Since the updated publishing of the Diagnostic and Statistical Manual of Mental Disorders (DSM-5) in 2013 autism spectrum disorder has been more accurately classified. Today there are recognized levels of autism spectrum disorder (ASD).

Then each individual with ASD can then be further diagnosed as having either ASD level 1, level 2, or level 3. These distinctions are based on how severe their symptoms are, as well as how much support they need from clinicians and their everyday support team of family or other caregivers.

Of the three levels, Level 3 is considered to be the most severe form of ASD symptoms. Level one is considered to be the least severe form of ASD symptoms.

To understand on these levels affect the support and treatment strategies of the individual, we are going to have to take a closer look at each one. This will also require looking at a few real examples of the strengths and limitations that are unique to each of the three levels.

The Symptoms of Autism Spectrum Disorder

An individual with Autism Spectrum Disorder often has behavioral challenges with how they act in social settings, challenges learning, and expressing themselves as well as understanding or empathizing with others. A lot of individuals with ASD share symptoms but can experience a wide range of severity in specific symptoms.

Each individual is different and so are their strengths and challenges when it comes to symptom severity.

Categorizing ASD into three different levels helps clinicians to diagnose ASD and develop appropriate therapies for the unique needs of the patient. These therapeutic approaches assist the person with ASD to make the most of their strengths and improve their social skills, language skills, and behaviors.

For parents, families, caregivers, and other members of the autistic individual’s support team, knowing which level of ASD symptoms helps prepare them for the types of challenges their child might face in everyday life.

The Differences Between High & Low-Functioning Autism

The 2013 Publication of the updated DSM-5 breaks ASD down into three levels of severity, with level one being the mildest symptoms with high-functioning capability and level three being the most severe with low-functioning challenges.

Level One ASD: Requires Support

Children and young adults who are classified with level 1 autism spectrum disorder typically have a hard time communicating appropriately with others. They might not say the right thing at the right time and might struggle to accurately read social cues or another person’s body language.

An individual with level 1 ASD is typically able to speak in full sentences and communicate, yet still has trouble engaging in back-and-forth conversations with others. They might try to make friends, with little long-term success in cultivating positive social relationships.

Individuals with level 1 ASD often find it challenging to move from one activity to another. They also tend to be aversive to trying new things. At the same time, they might also have problems with organization and planning, which hampers their sense of personal independence.

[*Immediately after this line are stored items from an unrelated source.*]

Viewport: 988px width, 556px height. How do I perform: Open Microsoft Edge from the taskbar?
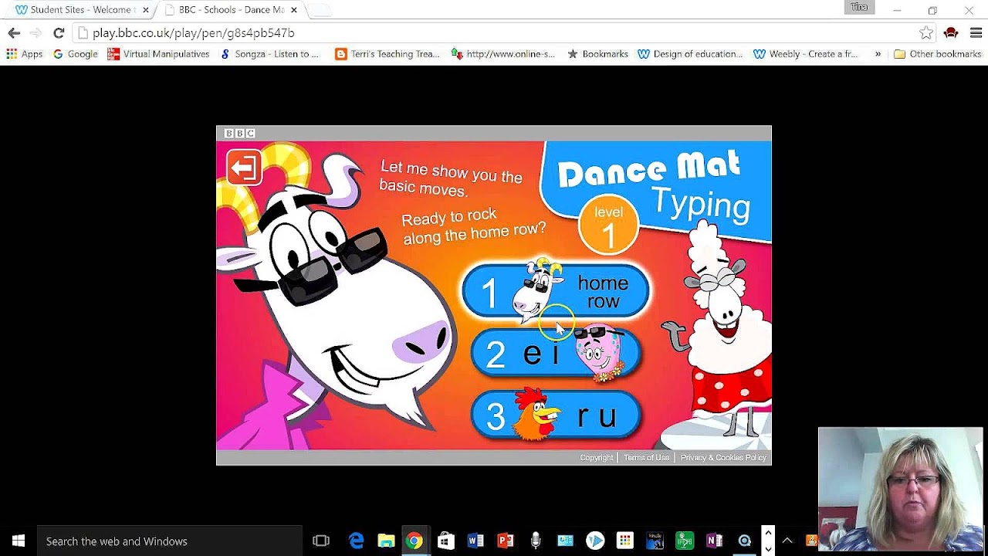(x=356, y=540)
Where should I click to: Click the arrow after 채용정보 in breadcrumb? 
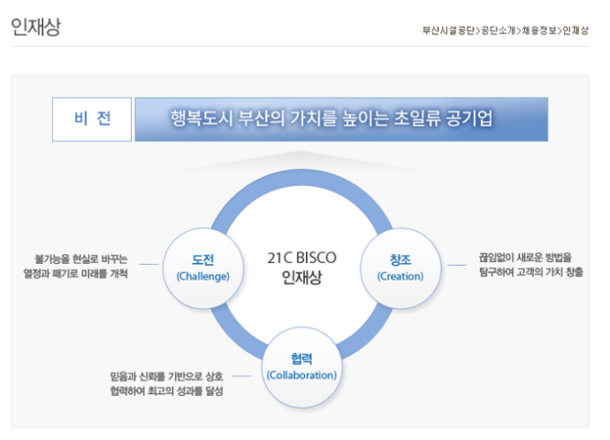pyautogui.click(x=560, y=30)
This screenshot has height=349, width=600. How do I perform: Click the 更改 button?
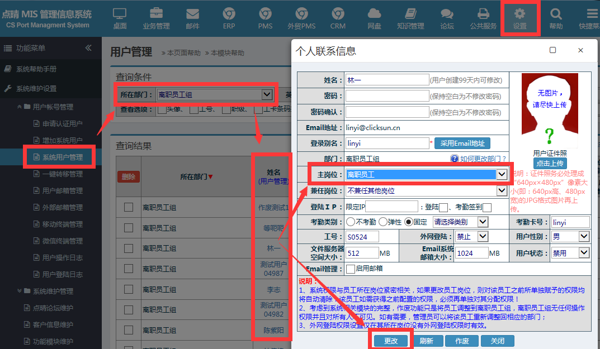[x=391, y=341]
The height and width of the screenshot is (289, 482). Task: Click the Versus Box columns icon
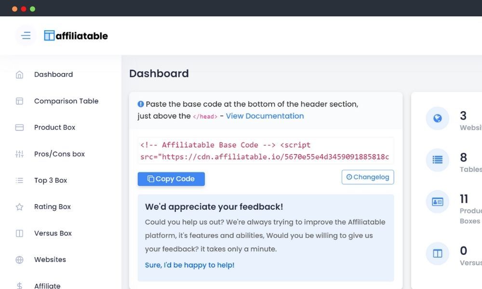[19, 234]
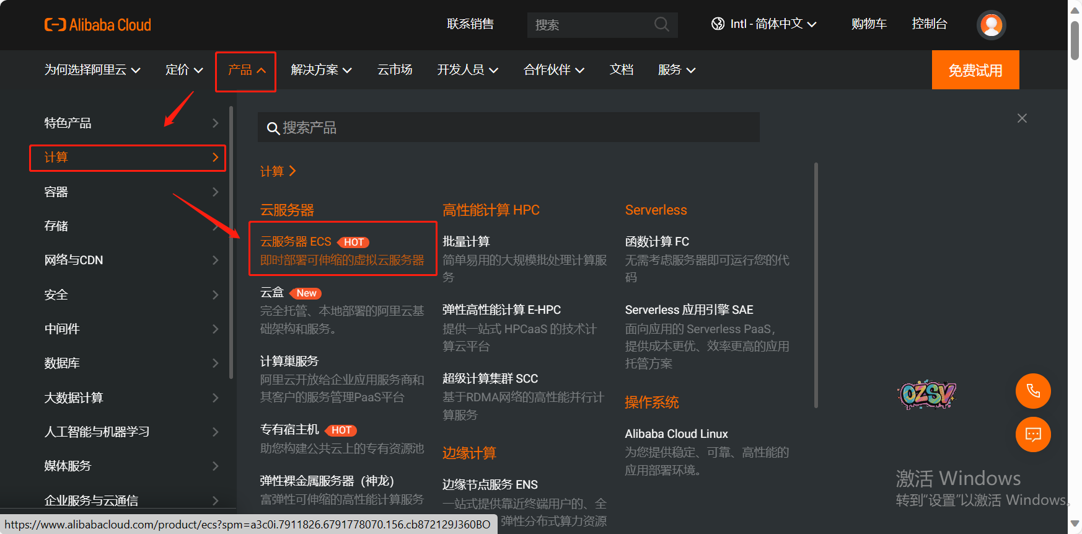Click the 免费试用 orange button

click(975, 70)
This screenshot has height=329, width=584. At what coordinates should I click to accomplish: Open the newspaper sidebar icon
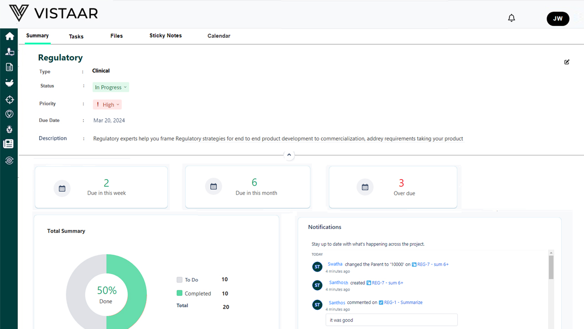click(8, 144)
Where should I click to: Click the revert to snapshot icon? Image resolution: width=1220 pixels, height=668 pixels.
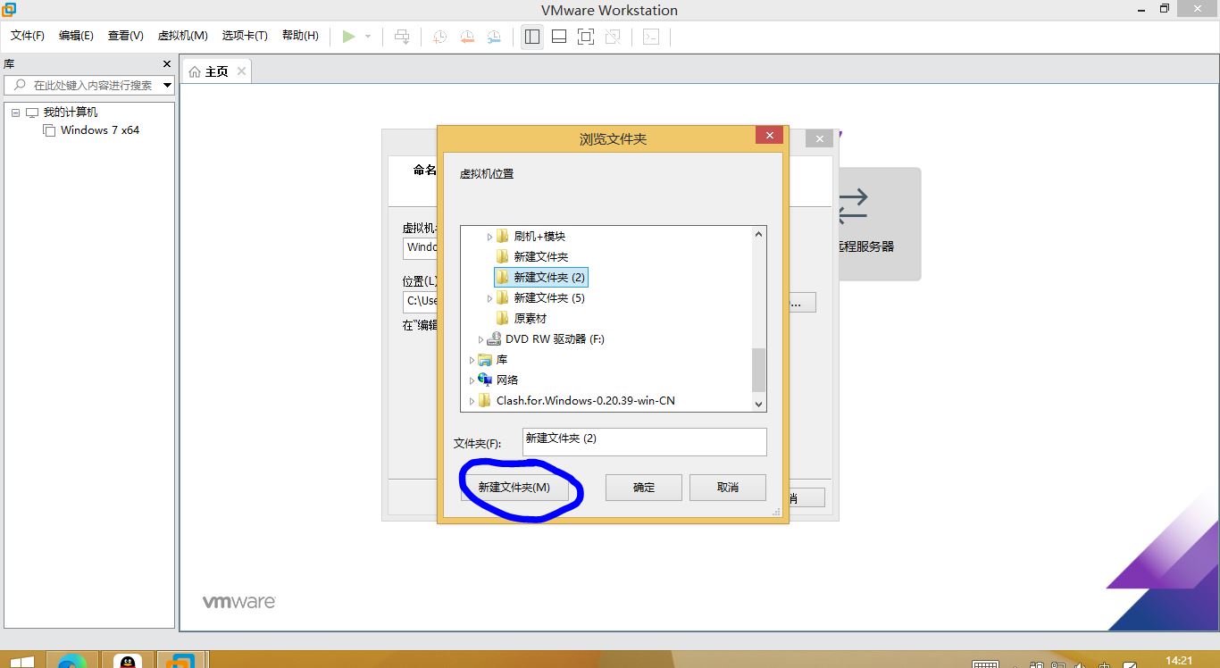pyautogui.click(x=467, y=37)
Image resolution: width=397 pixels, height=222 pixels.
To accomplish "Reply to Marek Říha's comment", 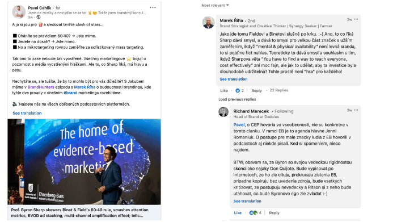I will tap(256, 90).
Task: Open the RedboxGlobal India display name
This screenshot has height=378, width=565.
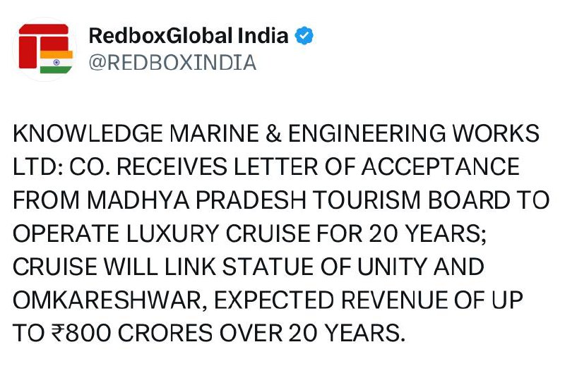Action: (x=189, y=36)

Level Two ASD: Requires Substantial Support

A lot of individuals who are classified with level Two ASD have more overt problems when it comes to verbal and social communication compared to individuals who are diagnosed with level one ASD. Many children with ASD level two will find it very difficult to change focus or move from one activity to the next.

Many of the children with level 2 ASD also tend to have very narrow interests. They also tend to engage in repetitive behaviors that can make it difficult for them to function in a wide variety of situations. Individuals diagnosed with level two ASD are often limited in their speech to simple sentences.

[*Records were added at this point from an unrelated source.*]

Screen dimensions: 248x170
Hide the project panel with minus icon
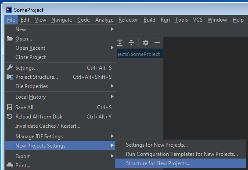[x=157, y=43]
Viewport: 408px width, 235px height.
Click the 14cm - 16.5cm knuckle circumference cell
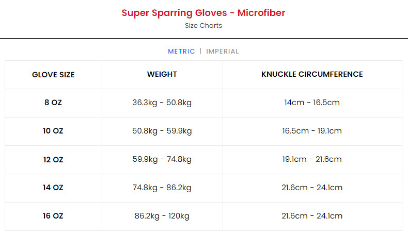pos(312,103)
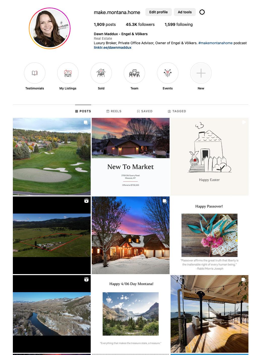View the Sold story highlight
256x355 pixels.
pyautogui.click(x=101, y=73)
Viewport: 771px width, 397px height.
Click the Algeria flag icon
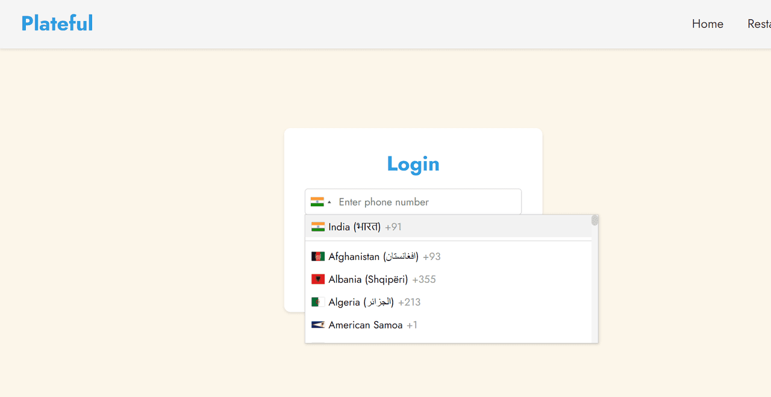[x=318, y=302]
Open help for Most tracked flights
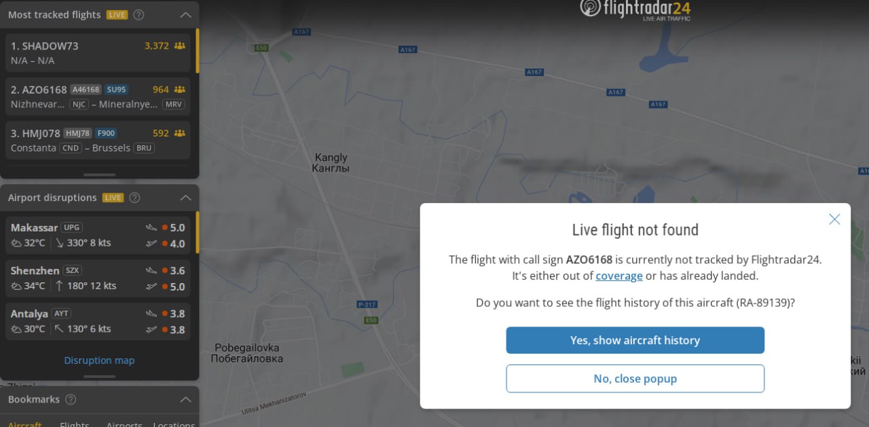Image resolution: width=869 pixels, height=427 pixels. point(138,15)
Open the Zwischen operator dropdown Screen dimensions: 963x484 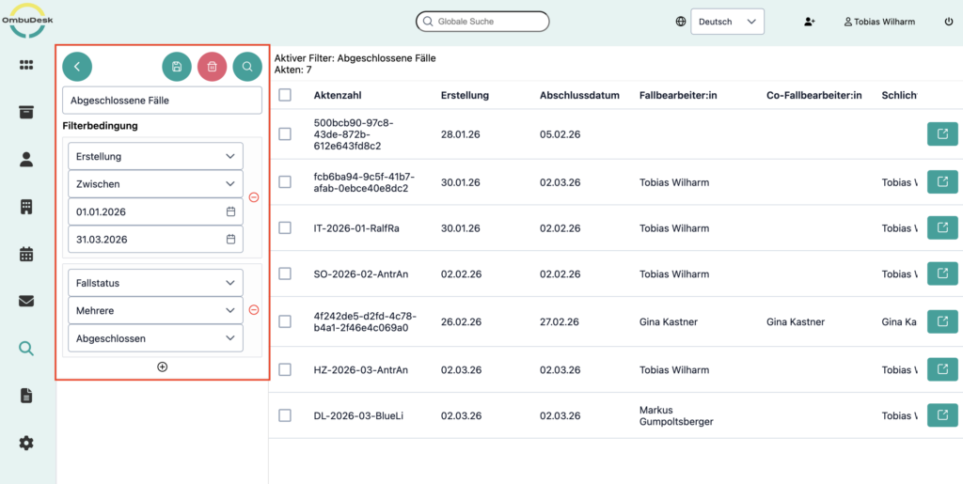coord(155,184)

They also tend to struggle with nonverbal forms of communication. This includes the reluctance to point and use non-verbal communication, as well as struggling to read the non-verbal cues of others.

Level Three ASD: Requires Very Substantial Support

The Level Three classification of autism spectrum disorder is reserved for those who display the most severe form of autism. The majority of children in this category will have many of the same behaviors as those with ASD Levels One and Two, though the symptoms manifest to a more extreme degree.

Children with Level Three ASD typically display problems with expressing themselves both verbally and nonverbally. This can make it very difficult for them to function, interact socially, and deal with a change in focus or location. It can sometimes lead to frustration that further leads them to withdraw into their symptoms.

At the same time, repetitive behaviors also tend to be more severe in individuals with Level Three ASD. They also tend to respond negatively to changes in their entrenched routines.

ABA Therapy For The Diagnosis & Treatment of ASD

Today Applied Behavioral Analysis (ABA) therapy is seen as the most effective approach for diagnosing and developing an effective treatment strategy for each level of autism spectrum disorder. ABA therapy used a scientific data-driven approach to behavioral therapy that can be customized to your child’s symptomatic severity.

The treatment plan developed by your child’s ABA therapist will be customized to each of their distinctive symptoms. It will include metrics to measure success in the short and long term. ABA treatment strategies are designed to evolve with the patient as they meet ever higher milestones. It can also be modulated to address specific challenges that your child might encounter along the way. The net result is the best possible chance for the highest quality of life for your child’s level of autism spectrum disorder.

Your child’s ABA therapist will essentially serve as a guide for their entire support team. This includes working directly with your child in clinical and real-world settings, as well as helping to educate members of your child’s support team to ensure that they have the highest degree of help for the level and severity of their symptoms.